→ **EXCERPTED TEXT**
------------------------------------------------
My friend is still in hospital and despite hopes this morning that she might get discharged later in the day, it eventually transpires that she will have to stay in a least one more night.
I feel so useless and so far away. I may be able to take Friday off to go down if that would help, but it would mean cancelling meetings and I have no spare leave...
Instead I divert my anxiety into trying to do anything, absolutely anything to make things better for her...to take away any stress I can. Can I find a way to sort her car out so she doesn't have to worry about how it will get "home" if she can't drive? Is there anyone I can contact for her? Is there a way we can get some bits she needs to her? What can I do to take other stresses off her?
Fortunately, another mutual friend is in the loop and so the anxieties are shared. She is also somewhat nearer the hospital (only 2 hours away!) and being an utter angel, manages to get down there in the evening to take our friend some items and spend some time with her.
I speak to "the patient" later and I can tell the visit has worked. I hope this shard of peace carries her through the night.
In between phone calls once I get home, I do some Greenbelt work, but my heart isn't in it and as I finally get around to making a phone call that is long overdue, I know I'm waffling, unable to focus and be coherent about what is needed and how we might best approach things. I'm on auto-pilot. Whatever gets you through the night.
------------------------------------------------
→ **GIVEN RECORDS**
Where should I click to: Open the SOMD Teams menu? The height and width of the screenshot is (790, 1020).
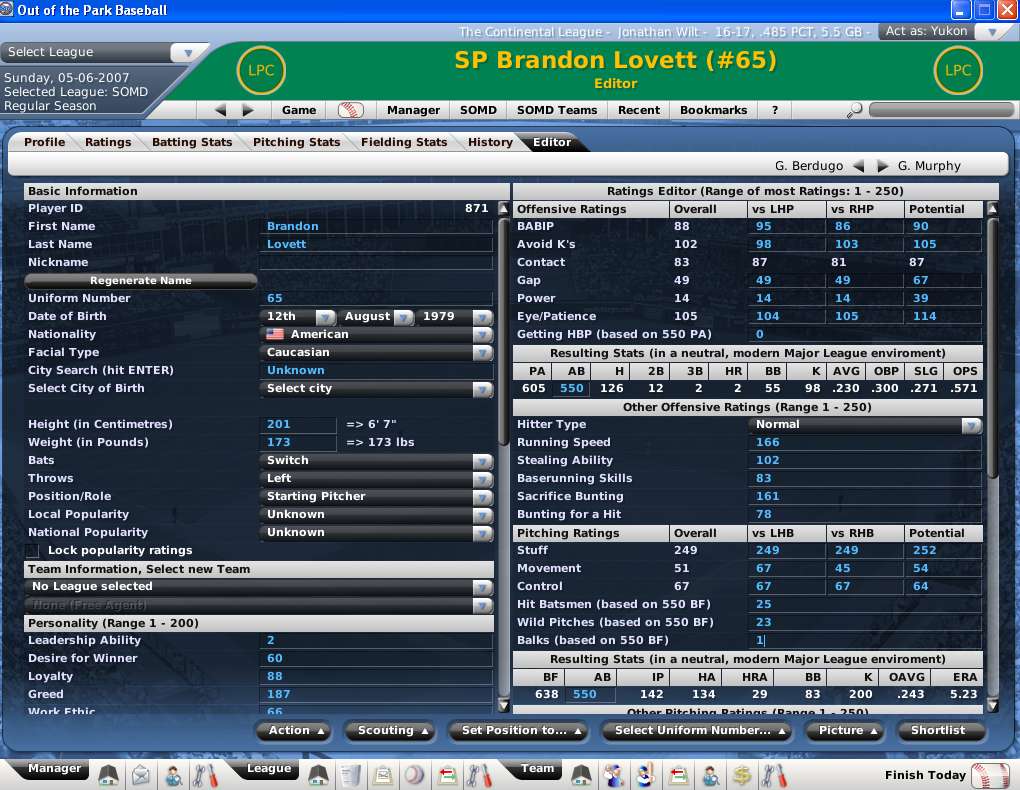click(x=557, y=110)
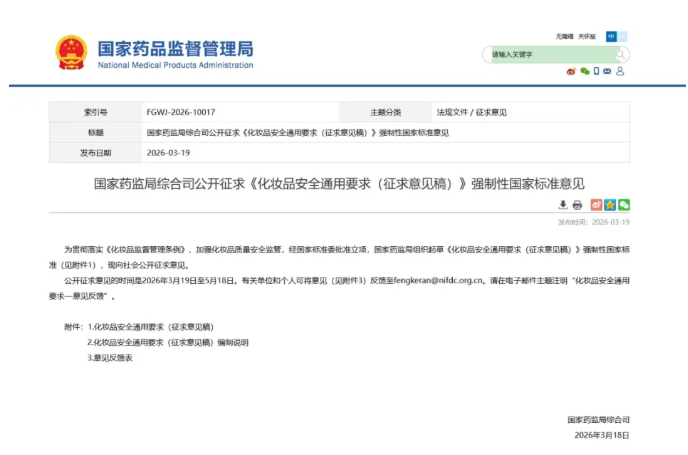Click the keyword search input field

click(550, 54)
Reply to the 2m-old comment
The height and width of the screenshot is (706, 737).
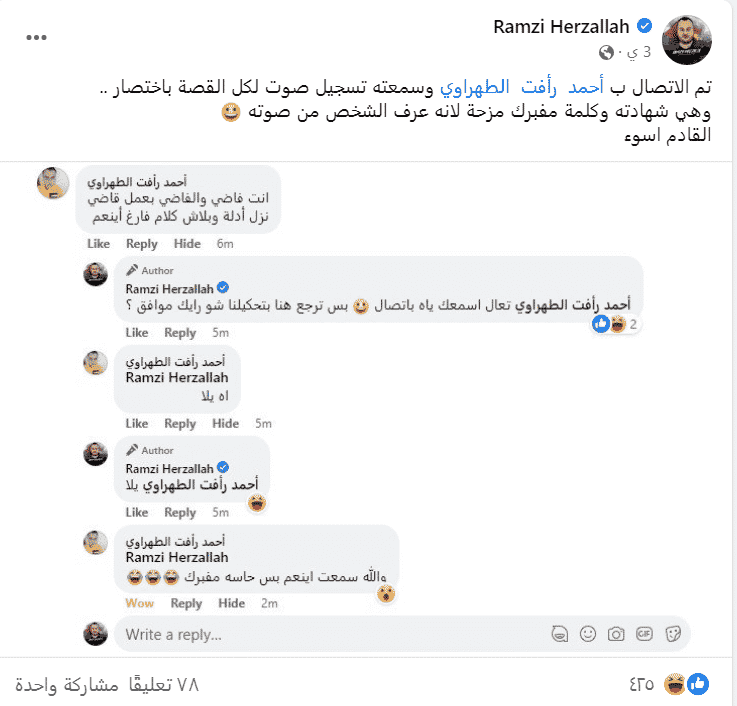[x=186, y=603]
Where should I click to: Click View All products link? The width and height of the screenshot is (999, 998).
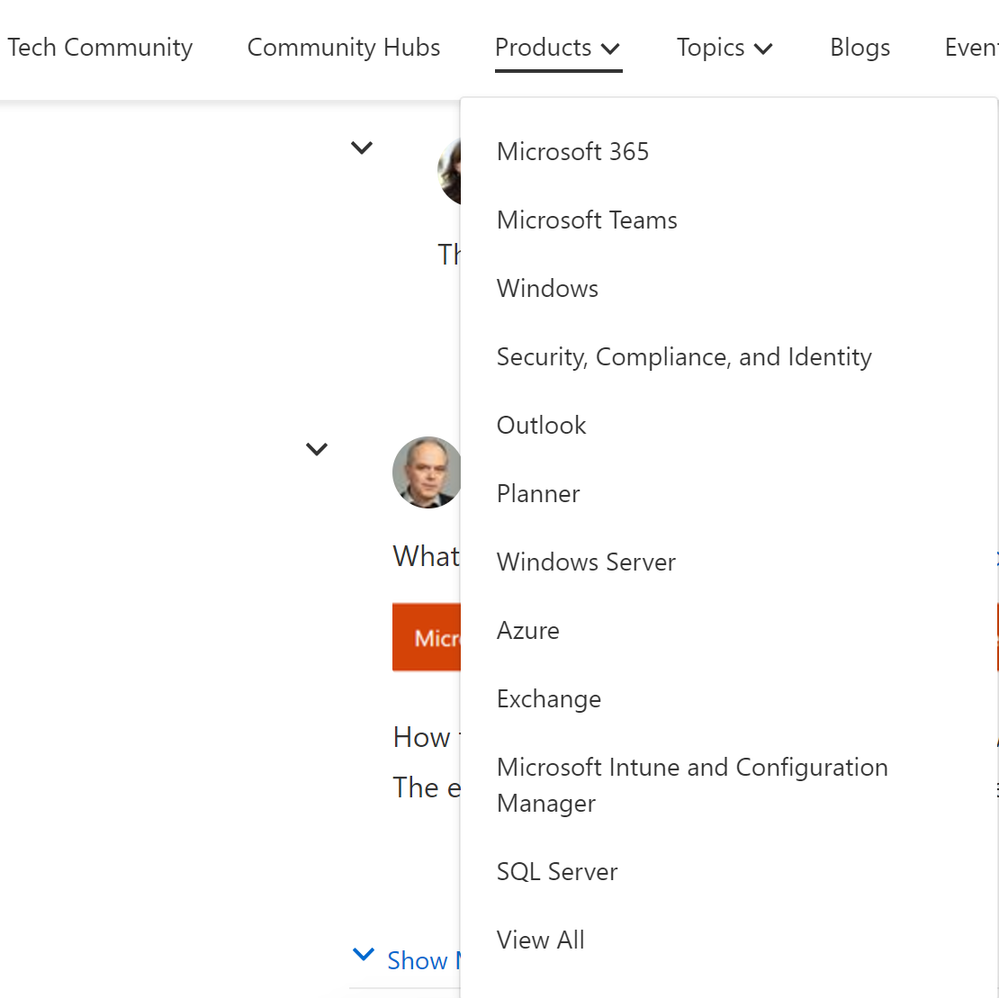coord(541,940)
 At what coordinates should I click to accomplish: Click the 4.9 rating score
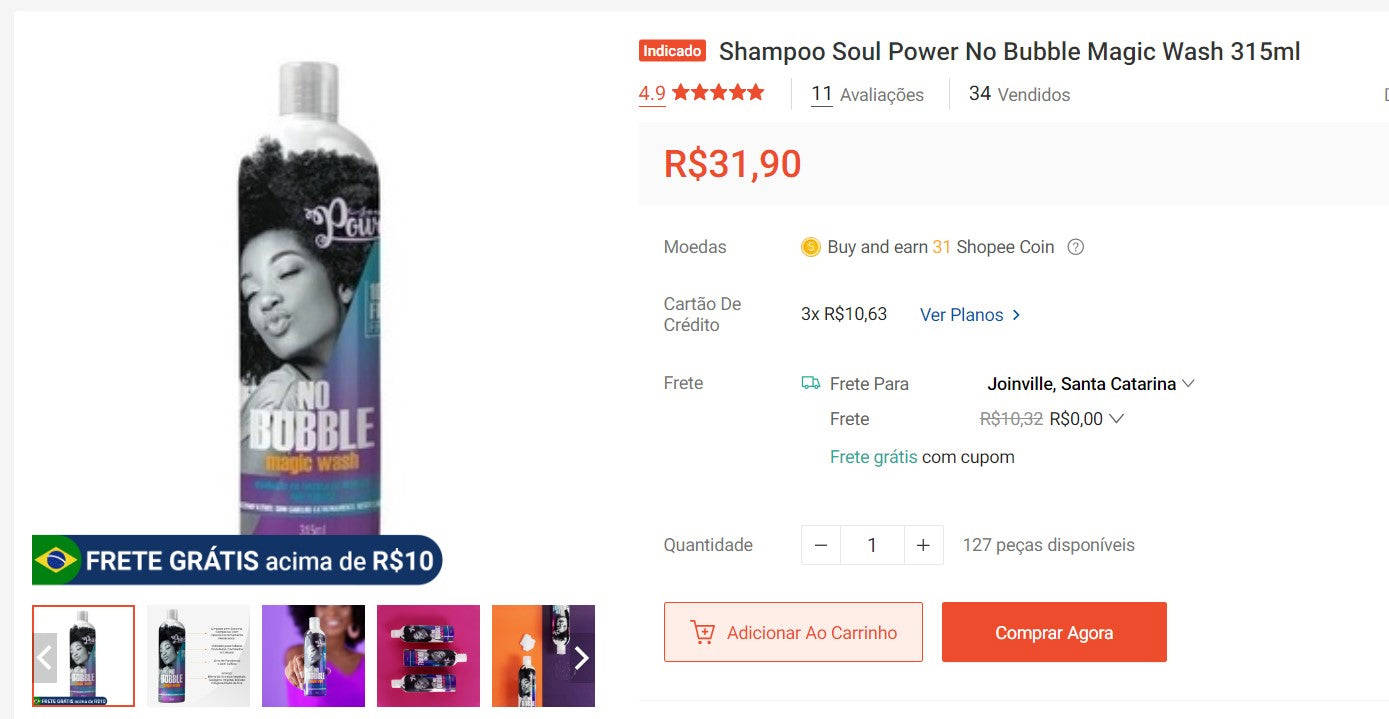click(x=652, y=94)
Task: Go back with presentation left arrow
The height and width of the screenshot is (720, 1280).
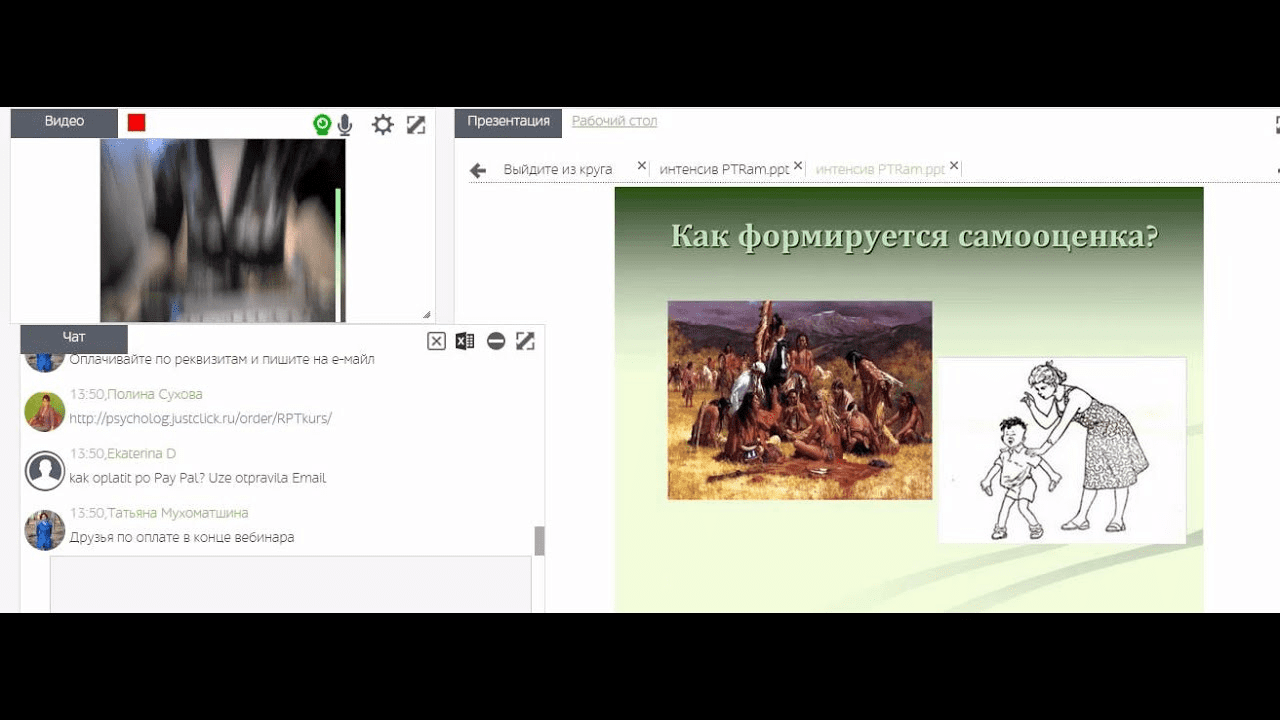Action: point(478,171)
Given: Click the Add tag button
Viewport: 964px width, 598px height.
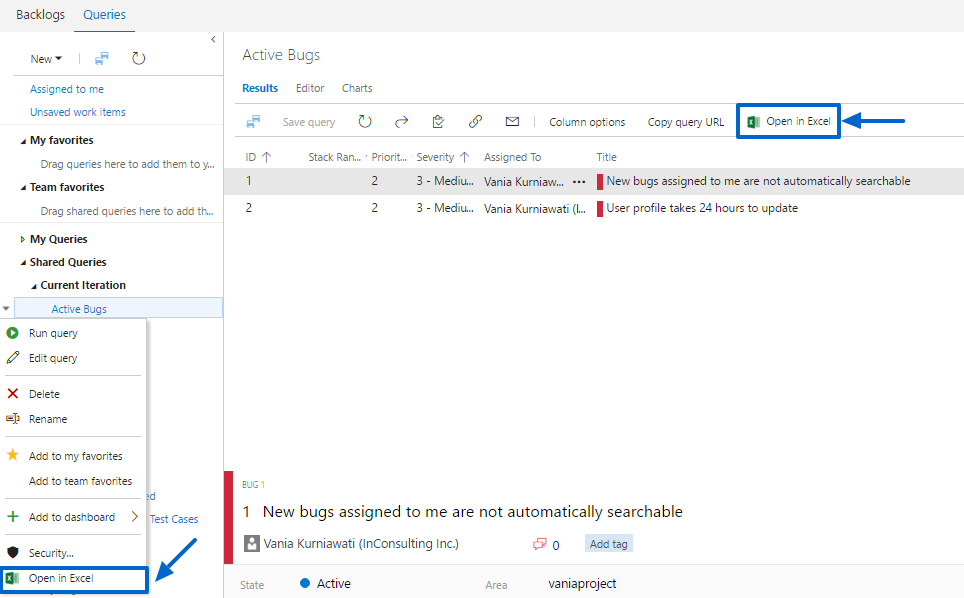Looking at the screenshot, I should [608, 544].
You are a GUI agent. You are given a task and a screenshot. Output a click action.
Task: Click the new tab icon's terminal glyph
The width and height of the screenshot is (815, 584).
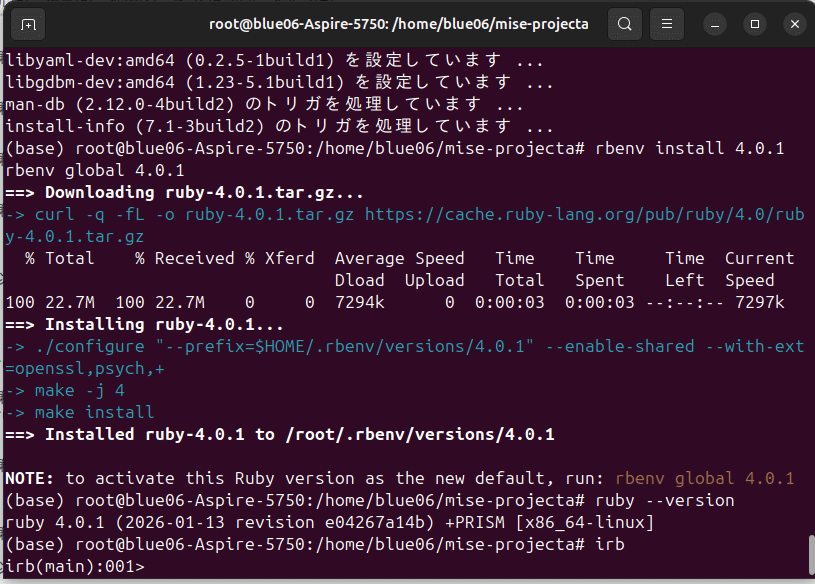(x=26, y=24)
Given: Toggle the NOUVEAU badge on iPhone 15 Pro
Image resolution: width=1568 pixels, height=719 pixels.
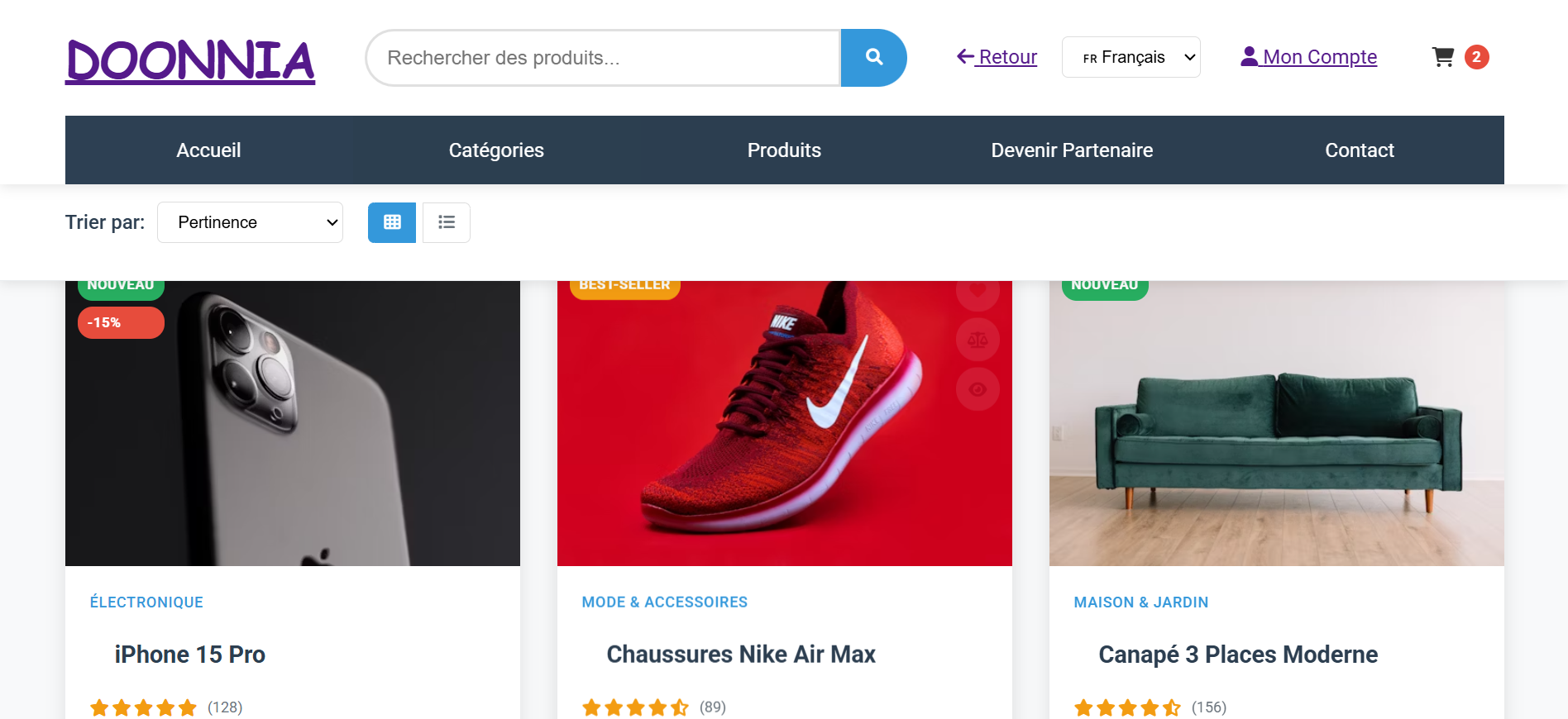Looking at the screenshot, I should 121,284.
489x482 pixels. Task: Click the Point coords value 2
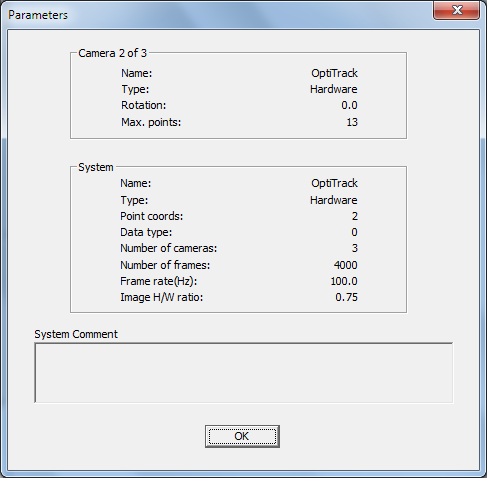355,216
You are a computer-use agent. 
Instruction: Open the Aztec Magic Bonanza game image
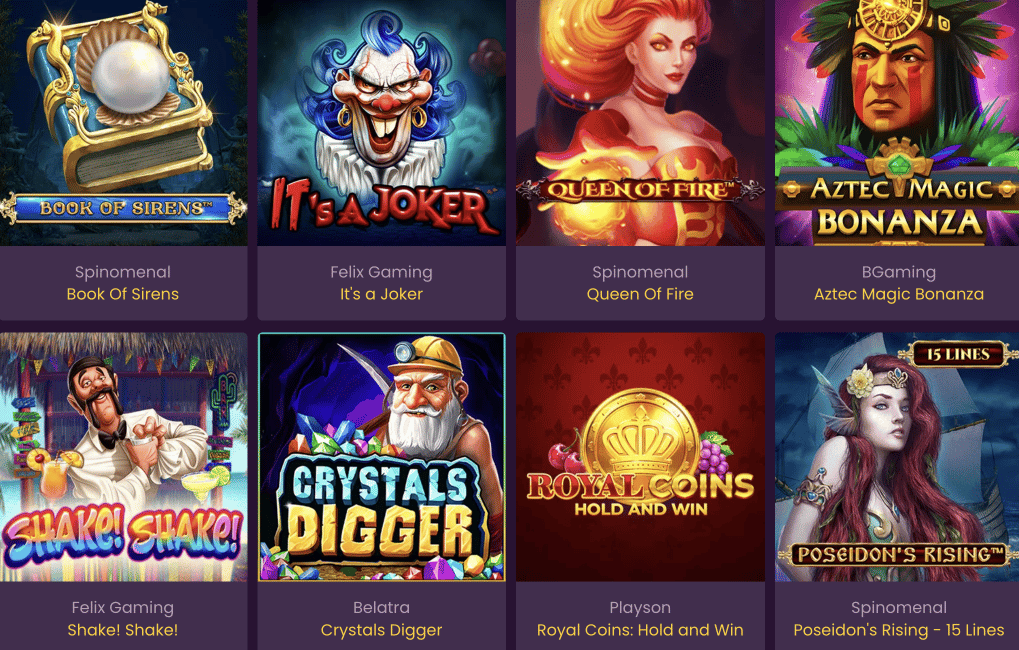tap(897, 123)
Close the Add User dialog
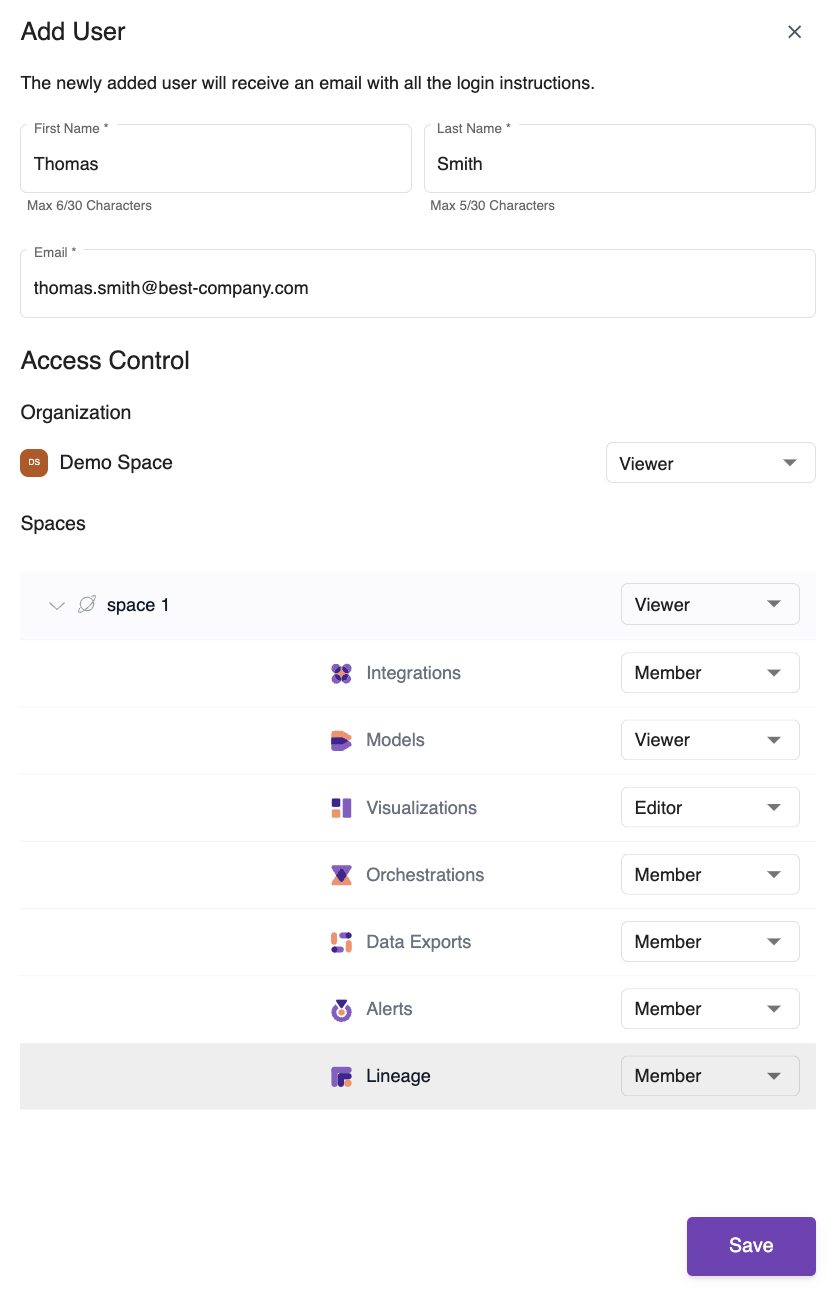The width and height of the screenshot is (829, 1293). (795, 32)
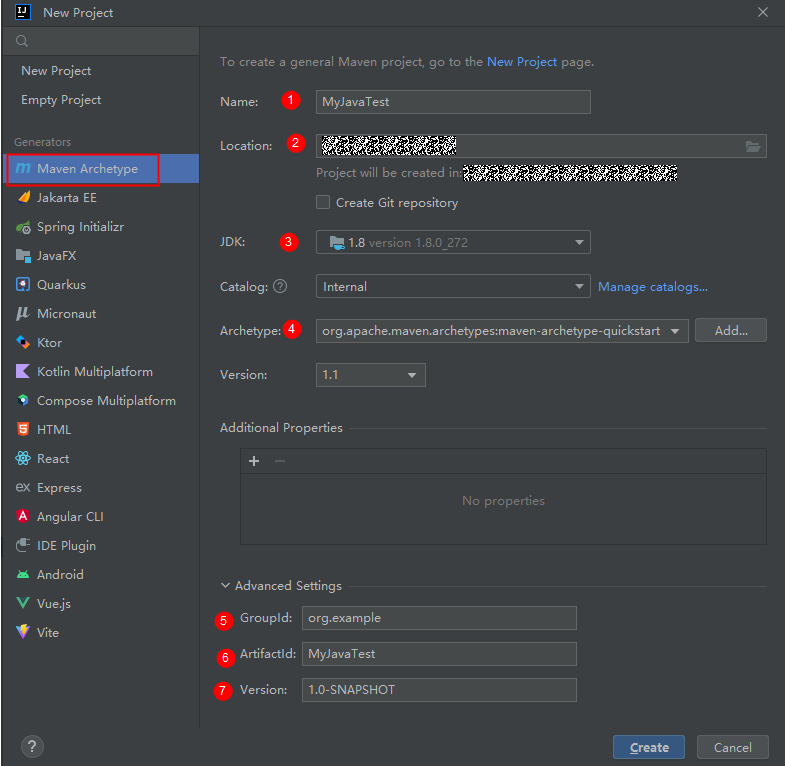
------------------------------------------------
→ **EXERCISE PROMPT**
Update the text about a friend in hospital, giving again the part from "Fortunately, another mutual" up to and including "her through the night." with "evening" replaced by "afternoon". The records are separate material and have no connection to the text.

→ **SOLVED EXERCISE**
Fortunately, another mutual friend is in the loop and so the anxieties are shared. She is also somewhat nearer the hospital (only 2 hours away!) and being an utter angel, manages to get down there in the afternoon to take our friend some items and spend some time with her.
I speak to "the patient" later and I can tell the visit has worked. I hope this shard of peace carries her through the night.